> What is needed
Edit the material below by replacing each "click" with "tap" and leaving everything else the same. Leave the pictures out of your version.
===== Extracted material
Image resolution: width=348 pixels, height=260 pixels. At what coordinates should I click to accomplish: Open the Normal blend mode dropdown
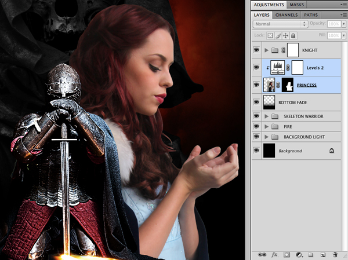281,24
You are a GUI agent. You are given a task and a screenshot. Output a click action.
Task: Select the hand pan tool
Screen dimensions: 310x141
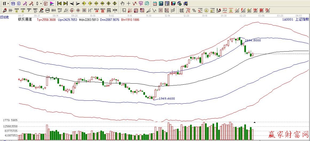pos(122,3)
==========
> Written answer
Image resolution: width=348 pixels, height=260 pixels. At what coordinates should I tap to accomplish: Open the Normal blend mode dropdown
281,24
You are a GUI agent. You are given a task and a screenshot. Output a tap action.
Task: Select the hand pan tool
Screen dimensions: 310x141
pos(122,3)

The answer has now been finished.